Dark Matter Particles the Size of Planets? –“Yes” Say ‘Cold-Model’ Physicists

Posted by in categories: cosmology, particle physics

“At first, we thought it was absurd. How else could you respond to the idea that black holes generate swirling clouds of planet-sized particles that could be the dark matter thought to hold galaxies together? We tend to think about particles as being tiny but, theoretically, there is no reason they can’t be as big as a galaxy,” said theoretical physicist Asimina Arvanitaki, at the Perimeter Institute for Theoretical Physics referring to the heated debate about the standard model for dark matter that proposes that it is ‘cold,’ meaning that the particles move slowly compared to the speed of light which is tied to the mass of dark matter particles. The lower the mass of the particle, the ‘warmer’ it is and the faster it will move.

On January 9, NASA physicists using the Hubble Space Telescope reported that although the type of particle that makes up dark matter is still a mystery, a compelling observational test for the cold dark matter passed “with flying colors,” The NASA team used a new “cosmic magnifying glasses” technique that found that dark matter forms much smaller clumps than previously known, confirming one of the fundamental predictions of the widely accepted “cold dark matter” theory.

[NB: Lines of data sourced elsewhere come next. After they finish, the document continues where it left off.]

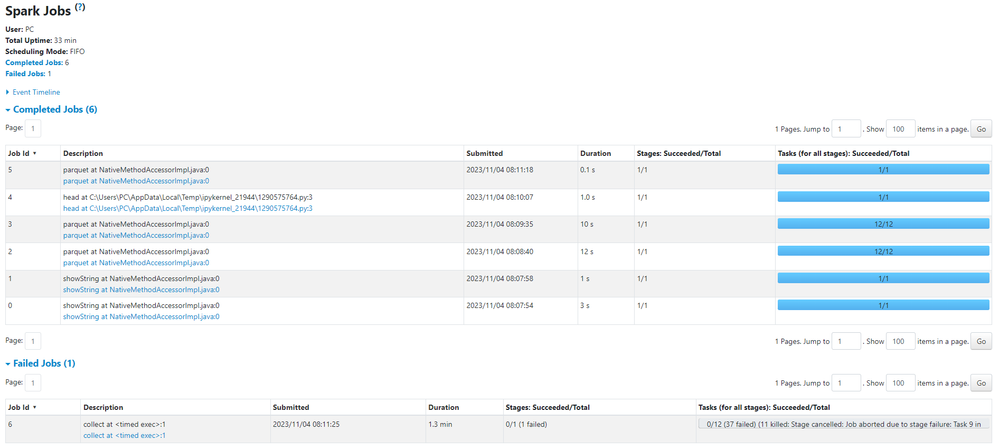Screen dimensions: 999x447
Task: Open job 0 showString description link
Action: [x=140, y=316]
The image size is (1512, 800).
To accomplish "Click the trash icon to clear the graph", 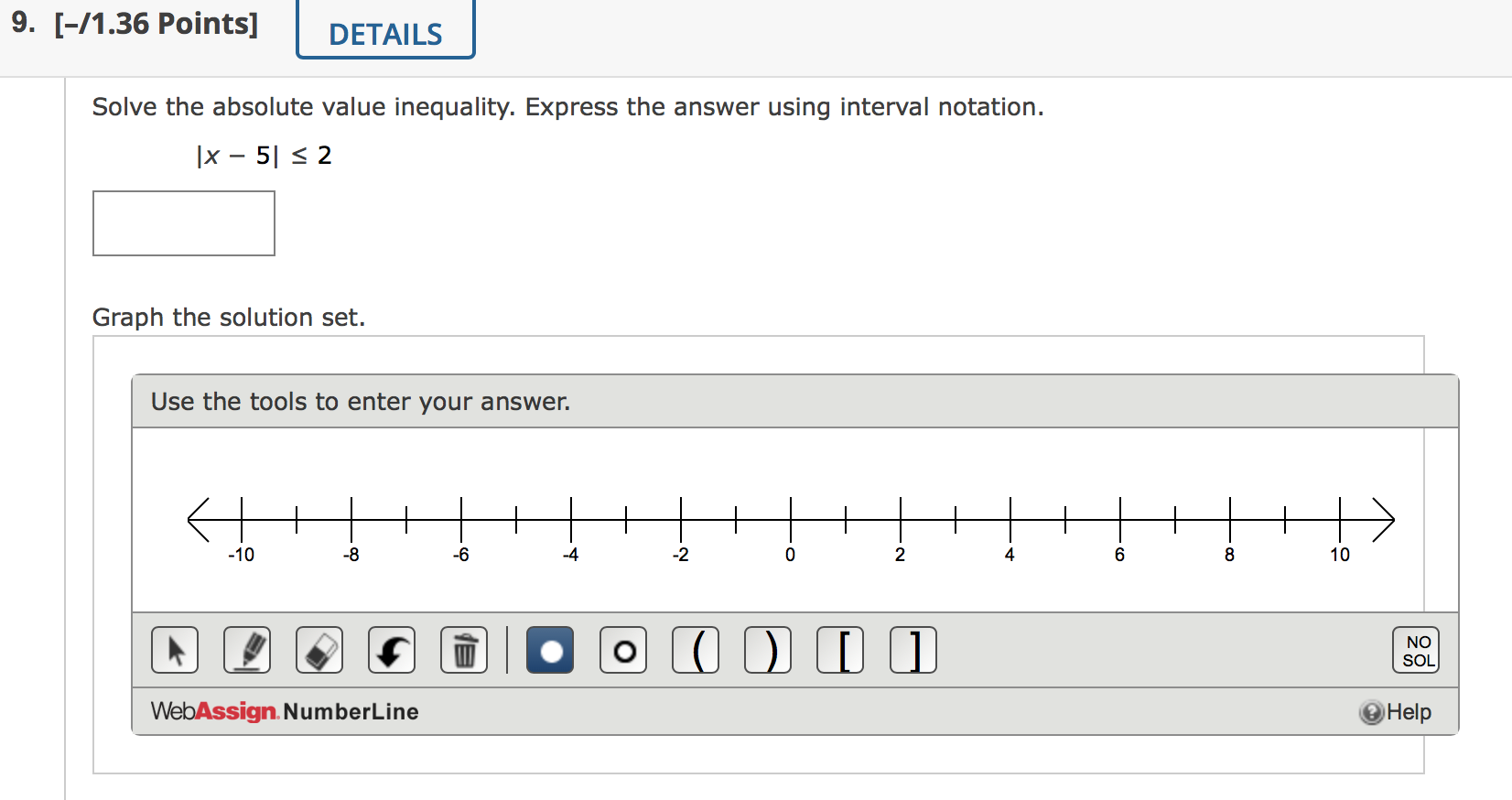I will (x=463, y=650).
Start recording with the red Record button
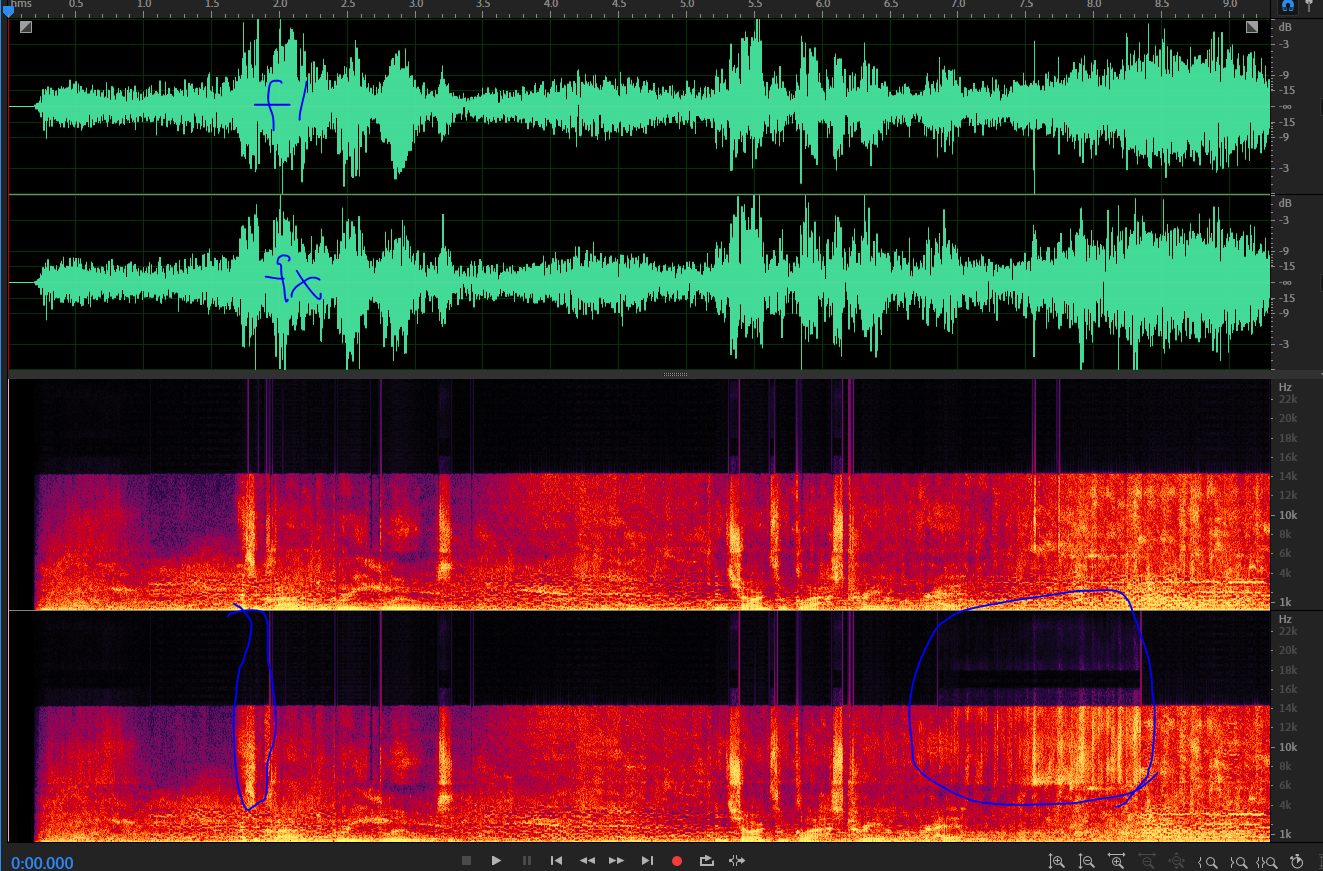This screenshot has height=871, width=1323. tap(677, 861)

Physicists at the University of California, Davis, taking the temperature of dark matter, the mysterious substance that makes up about a quarter of our universe now report that the model of cold (more massive) dark matter holds at very large scales” said Chris Fassnacht, a physics professor at UC Davis, “but doesn’t work so well on the scale of individual galaxies.” That’s led to other models including ‘warm’ dark matter with lighter, faster-moving particles and ‘hot’ dark matter with particles moving close to the speed of light that have been ruled out by observations.